### ACTIVITY
Every entry below should be reproduced exactly, with all pictures left out.

RECORDS FOR PROCESSING Block Start

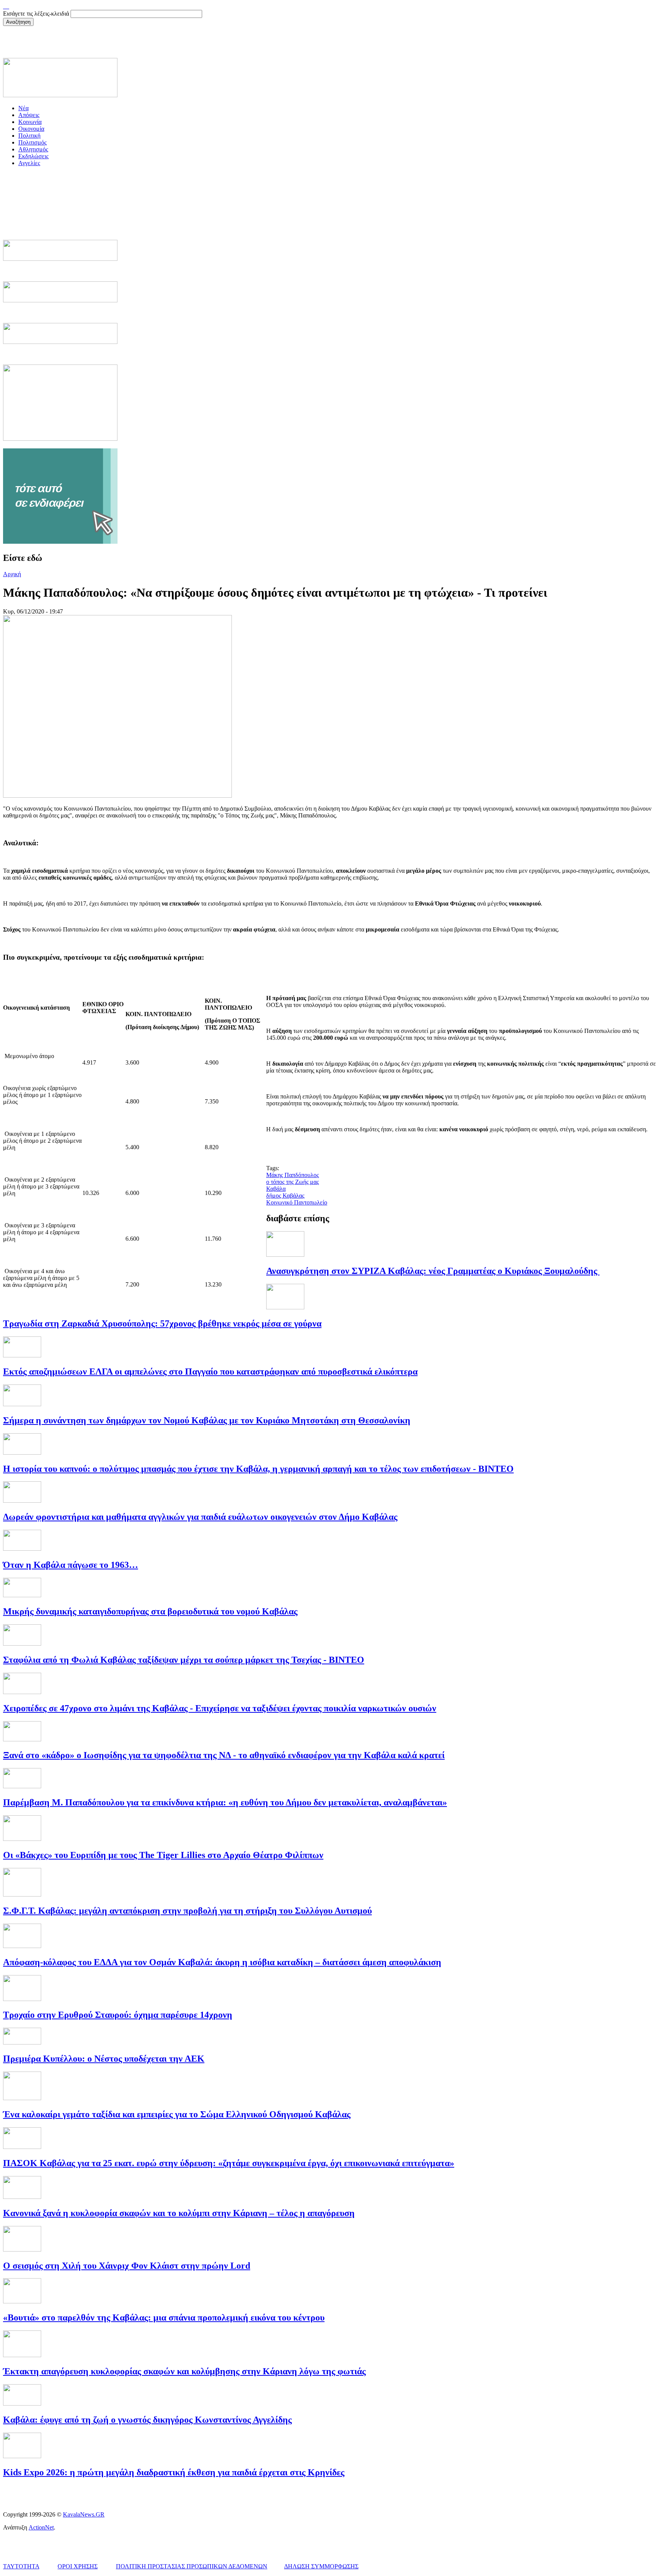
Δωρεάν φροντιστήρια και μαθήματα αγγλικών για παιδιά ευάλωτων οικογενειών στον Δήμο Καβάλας (200, 1517)
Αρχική (12, 574)
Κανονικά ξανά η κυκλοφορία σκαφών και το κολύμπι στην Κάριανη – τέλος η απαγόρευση (179, 2213)
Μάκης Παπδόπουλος (292, 1175)
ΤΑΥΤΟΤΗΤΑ (21, 2566)
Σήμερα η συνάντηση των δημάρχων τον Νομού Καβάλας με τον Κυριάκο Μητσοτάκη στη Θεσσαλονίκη (206, 1420)
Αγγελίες (29, 163)
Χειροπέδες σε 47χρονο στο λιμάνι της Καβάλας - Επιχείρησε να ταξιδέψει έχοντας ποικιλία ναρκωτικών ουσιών (219, 1708)
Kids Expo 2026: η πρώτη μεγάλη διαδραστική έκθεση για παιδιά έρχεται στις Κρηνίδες (173, 2472)
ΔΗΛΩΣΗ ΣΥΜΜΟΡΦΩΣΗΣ (321, 2566)
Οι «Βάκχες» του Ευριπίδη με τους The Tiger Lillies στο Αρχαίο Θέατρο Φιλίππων (163, 1855)
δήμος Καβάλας (285, 1195)
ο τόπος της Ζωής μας (292, 1182)
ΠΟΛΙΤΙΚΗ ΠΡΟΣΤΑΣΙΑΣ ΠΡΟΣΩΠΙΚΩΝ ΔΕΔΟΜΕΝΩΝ (191, 2566)
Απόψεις (28, 115)
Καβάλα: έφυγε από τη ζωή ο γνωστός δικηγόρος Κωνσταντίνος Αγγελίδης (147, 2420)
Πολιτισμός (32, 142)
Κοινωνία (30, 122)
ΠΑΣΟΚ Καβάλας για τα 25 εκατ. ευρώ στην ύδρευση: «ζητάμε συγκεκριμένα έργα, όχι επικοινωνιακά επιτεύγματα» (228, 2163)
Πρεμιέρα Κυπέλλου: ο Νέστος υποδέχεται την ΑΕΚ (103, 2059)
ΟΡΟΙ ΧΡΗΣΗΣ (78, 2566)
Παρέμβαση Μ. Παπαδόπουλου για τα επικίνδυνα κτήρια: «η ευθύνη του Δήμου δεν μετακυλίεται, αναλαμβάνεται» (225, 1802)
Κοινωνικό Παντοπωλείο (296, 1202)
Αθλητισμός (33, 149)
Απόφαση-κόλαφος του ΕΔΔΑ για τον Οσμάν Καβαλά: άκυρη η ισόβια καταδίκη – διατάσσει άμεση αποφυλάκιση (222, 1962)
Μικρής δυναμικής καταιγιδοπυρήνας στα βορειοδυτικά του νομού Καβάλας (150, 1611)
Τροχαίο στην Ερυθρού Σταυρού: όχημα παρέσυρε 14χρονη (117, 2015)
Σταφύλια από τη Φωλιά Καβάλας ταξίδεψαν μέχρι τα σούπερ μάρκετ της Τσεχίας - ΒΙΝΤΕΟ (183, 1660)
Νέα (23, 108)
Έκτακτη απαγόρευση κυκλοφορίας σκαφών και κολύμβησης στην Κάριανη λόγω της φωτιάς (184, 2371)
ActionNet (41, 2527)
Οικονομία (31, 128)
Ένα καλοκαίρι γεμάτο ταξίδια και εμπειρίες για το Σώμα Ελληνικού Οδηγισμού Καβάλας (176, 2114)
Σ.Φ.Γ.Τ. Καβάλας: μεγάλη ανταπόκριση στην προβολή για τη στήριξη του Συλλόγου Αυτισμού (187, 1911)
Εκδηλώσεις (33, 156)
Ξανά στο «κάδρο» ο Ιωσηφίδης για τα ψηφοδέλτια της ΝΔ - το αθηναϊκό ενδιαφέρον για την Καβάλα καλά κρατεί (224, 1755)
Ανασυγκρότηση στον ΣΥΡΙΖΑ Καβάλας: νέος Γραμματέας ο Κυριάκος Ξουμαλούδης (433, 1271)
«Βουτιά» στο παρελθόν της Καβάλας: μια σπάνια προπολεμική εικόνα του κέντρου (164, 2317)
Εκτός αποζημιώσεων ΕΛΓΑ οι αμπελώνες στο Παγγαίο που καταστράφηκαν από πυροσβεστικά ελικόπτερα (210, 1371)
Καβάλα (276, 1188)
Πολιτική (29, 135)
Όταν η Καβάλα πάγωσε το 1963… (70, 1565)
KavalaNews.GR (83, 2514)
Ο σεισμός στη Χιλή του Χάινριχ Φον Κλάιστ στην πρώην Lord (126, 2266)
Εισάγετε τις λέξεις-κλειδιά (37, 13)
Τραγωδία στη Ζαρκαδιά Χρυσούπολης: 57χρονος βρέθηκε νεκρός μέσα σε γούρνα (162, 1323)
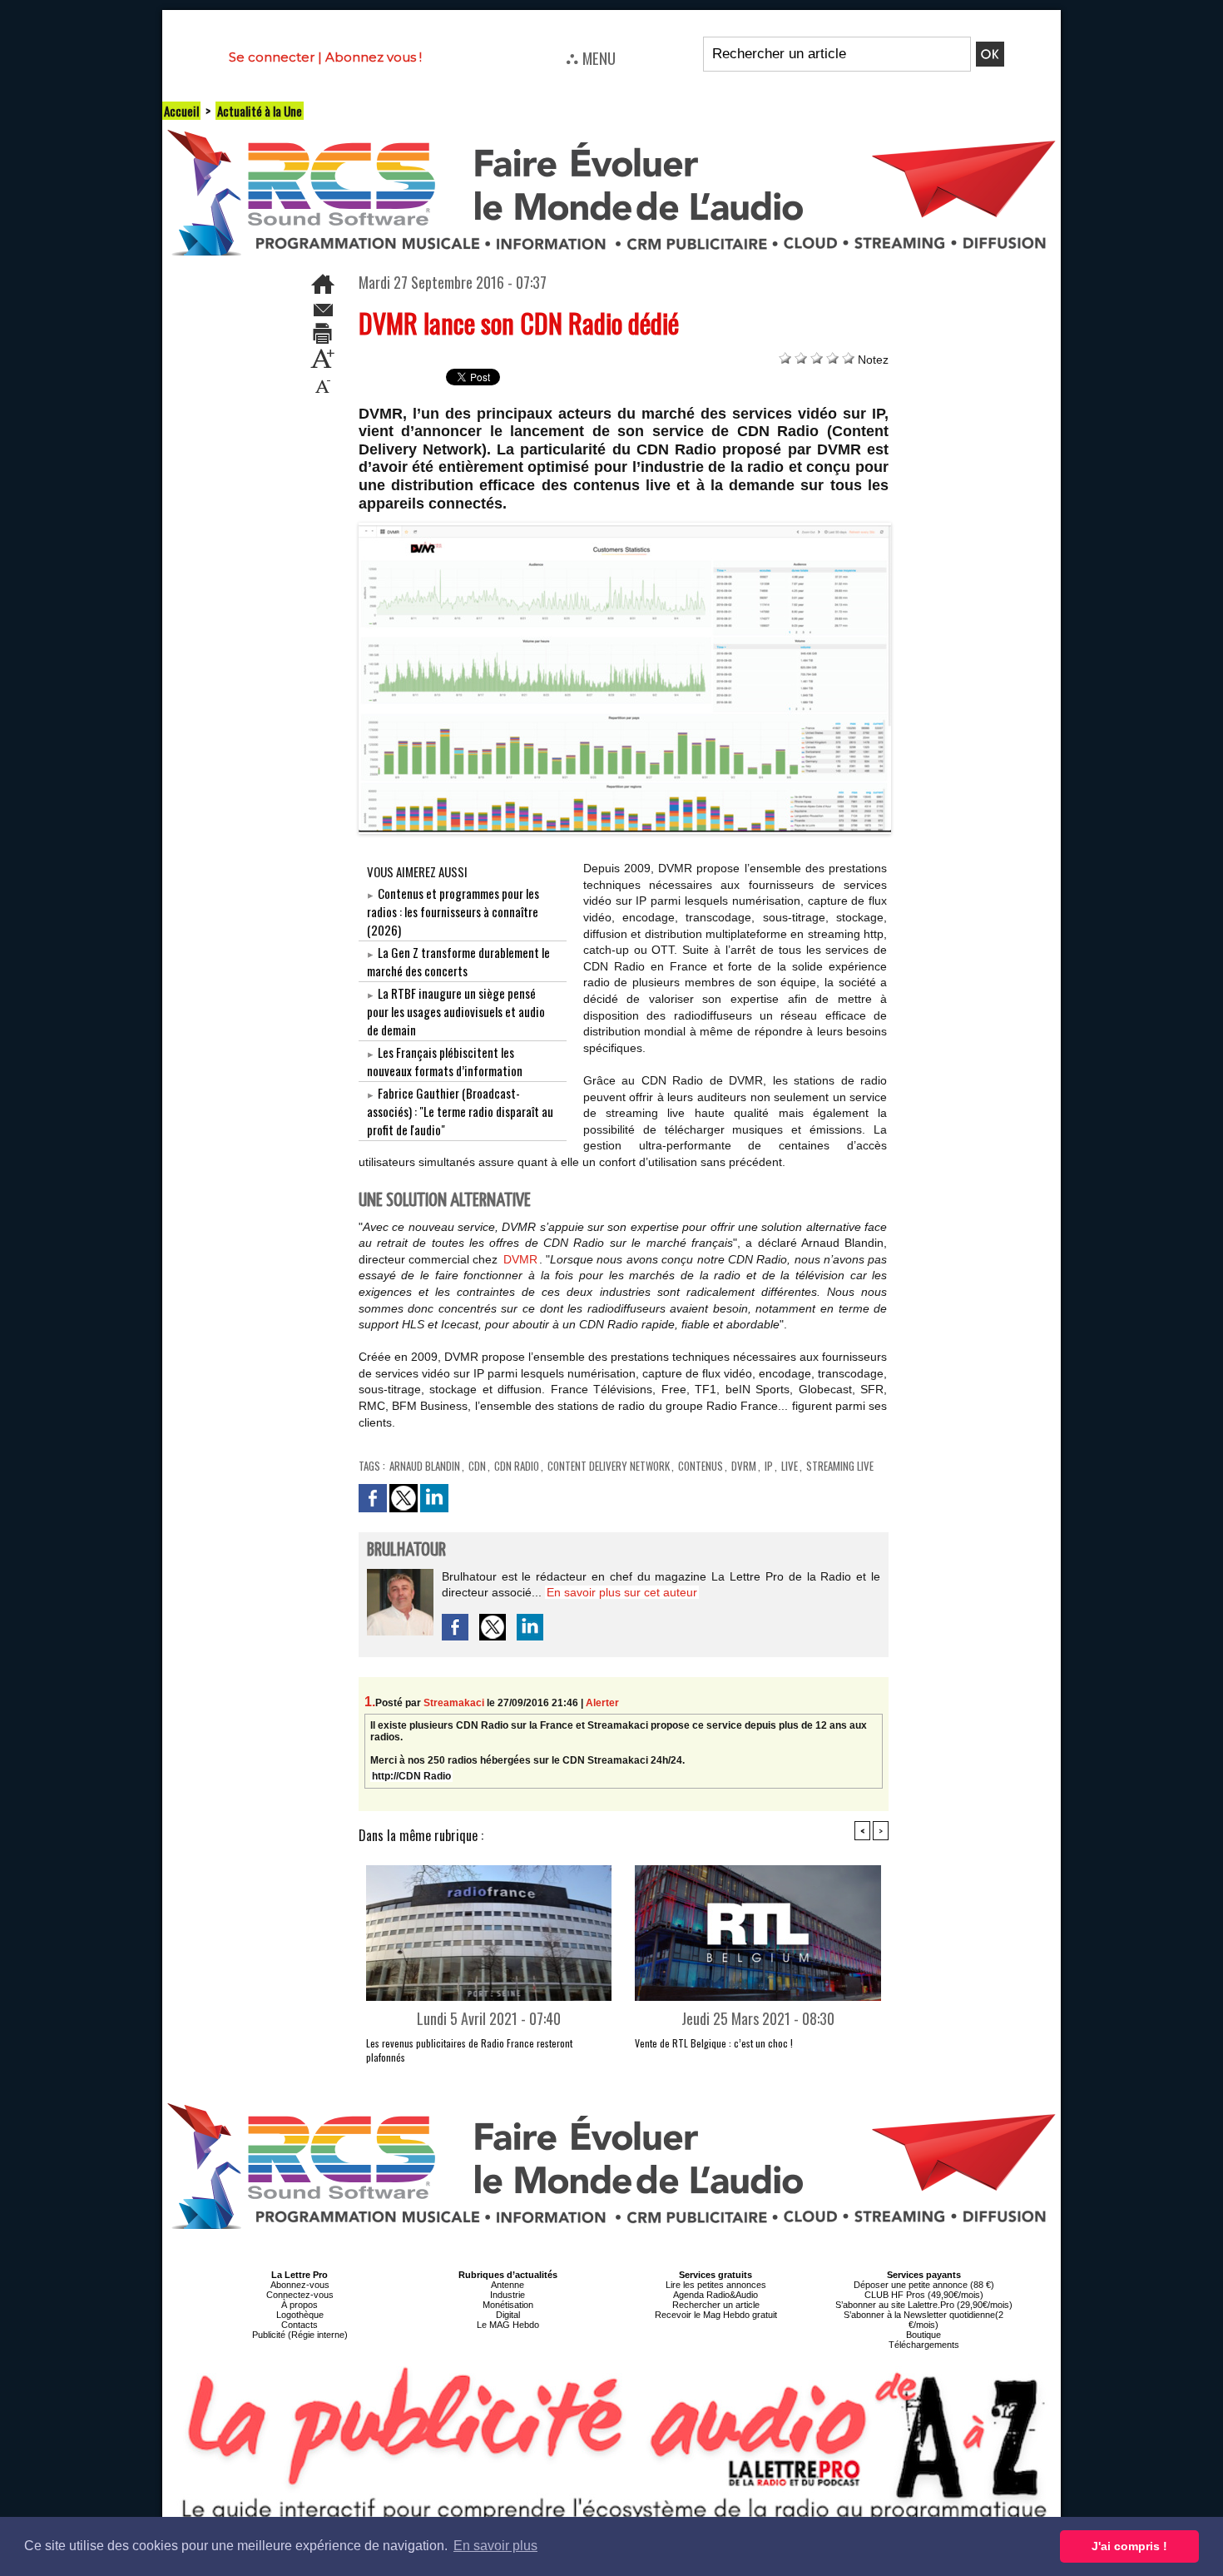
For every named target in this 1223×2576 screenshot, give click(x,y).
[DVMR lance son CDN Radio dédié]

RECORDS FOR PROCESSING Block End

### ANSWER AREA
Δωρεάν φροντιστήρια και μαθήματα αγγλικών για παιδιά ευάλωτων οικογενειών στον Δήμο Καβάλας (200, 1517)
Αρχική (12, 574)
Κανονικά ξανά η κυκλοφορία σκαφών και το κολύμπι στην Κάριανη – τέλος η απαγόρευση (179, 2213)
Μάκης Παπδόπουλος (292, 1175)
ΤΑΥΤΟΤΗΤΑ (21, 2566)
Σήμερα η συνάντηση των δημάρχων τον Νομού Καβάλας με τον Κυριάκο Μητσοτάκη στη Θεσσαλονίκη (206, 1420)
Αγγελίες (29, 163)
Χειροπέδες σε 47χρονο στο λιμάνι της Καβάλας - Επιχείρησε να ταξιδέψει έχοντας ποικιλία ναρκωτικών ουσιών (219, 1708)
Kids Expo 2026: η πρώτη μεγάλη διαδραστική έκθεση για παιδιά έρχεται στις Κρηνίδες (173, 2472)
ΔΗΛΩΣΗ ΣΥΜΜΟΡΦΩΣΗΣ (321, 2566)
Οι «Βάκχες» του Ευριπίδη με τους The Tiger Lillies στο Αρχαίο Θέατρο Φιλίππων (163, 1855)
δήμος Καβάλας (285, 1195)
ο τόπος της Ζωής μας (292, 1182)
ΠΟΛΙΤΙΚΗ ΠΡΟΣΤΑΣΙΑΣ ΠΡΟΣΩΠΙΚΩΝ ΔΕΔΟΜΕΝΩΝ (191, 2566)
Απόψεις (28, 115)
Καβάλα: έφυγε από τη ζωή ο γνωστός δικηγόρος Κωνσταντίνος Αγγελίδης (147, 2420)
Πολιτισμός (32, 142)
Κοινωνία (30, 122)
ΠΑΣΟΚ Καβάλας για τα 25 εκατ. ευρώ στην ύδρευση: «ζητάμε συγκεκριμένα έργα, όχι επικοινωνιακά επιτεύγματα» (228, 2163)
Πρεμιέρα Κυπέλλου: ο Νέστος υποδέχεται την ΑΕΚ (103, 2059)
ΟΡΟΙ ΧΡΗΣΗΣ (78, 2566)
Παρέμβαση Μ. Παπαδόπουλου για τα επικίνδυνα κτήρια: «η ευθύνη του Δήμου δεν μετακυλίεται, αναλαμβάνεται» (225, 1802)
Κοινωνικό Παντοπωλείο (296, 1202)
Αθλητισμός (33, 149)
Απόφαση-κόλαφος του ΕΔΔΑ για τον Οσμάν Καβαλά: άκυρη η ισόβια καταδίκη – διατάσσει άμεση αποφυλάκιση (222, 1962)
Μικρής δυναμικής καταιγιδοπυρήνας στα βορειοδυτικά του νομού Καβάλας (150, 1611)
Τροχαίο στην Ερυθρού Σταυρού: όχημα παρέσυρε 14χρονη (117, 2015)
Σταφύλια από τη Φωλιά Καβάλας ταξίδεψαν μέχρι τα σούπερ μάρκετ της Τσεχίας - ΒΙΝΤΕΟ (183, 1660)
Νέα (23, 108)
Έκτακτη απαγόρευση κυκλοφορίας σκαφών και κολύμβησης στην Κάριανη λόγω της φωτιάς (184, 2371)
ActionNet (41, 2527)
Οικονομία (31, 128)
Ένα καλοκαίρι γεμάτο ταξίδια και εμπειρίες για το Σώμα Ελληνικού Οδηγισμού Καβάλας (176, 2114)
Σ.Φ.Γ.Τ. Καβάλας: μεγάλη ανταπόκριση στην προβολή για τη στήριξη του Συλλόγου Αυτισμού (187, 1911)
Εκδηλώσεις (33, 156)
Ξανά στο «κάδρο» ο Ιωσηφίδης για τα ψηφοδέλτια της ΝΔ - το αθηναϊκό ενδιαφέρον για την Καβάλα καλά κρατεί (224, 1755)
Ανασυγκρότηση στον ΣΥΡΙΖΑ Καβάλας: νέος Γραμματέας ο Κυριάκος Ξουμαλούδης (433, 1271)
«Βουτιά» στο παρελθόν της Καβάλας: μια σπάνια προπολεμική εικόνα του κέντρου (164, 2317)
Εκτός αποζημιώσεων ΕΛΓΑ οι αμπελώνες στο Παγγαίο που καταστράφηκαν από πυροσβεστικά ελικόπτερα (210, 1371)
Καβάλα (276, 1188)
Πολιτική (29, 135)
Όταν η Καβάλα πάγωσε το 1963… (70, 1565)
KavalaNews.GR (83, 2514)
Ο σεισμός στη Χιλή του Χάινριχ Φον Κλάιστ στην πρώην Lord (126, 2266)
Εισάγετε τις λέξεις-κλειδιά (37, 13)
Τραγωδία στη Ζαρκαδιά Χρυσούπολης: 57χρονος βρέθηκε νεκρός μέσα σε γούρνα (162, 1323)
For every named target in this 1223×2576 screenshot, give click(x,y).
[DVMR lance son CDN Radio dédié]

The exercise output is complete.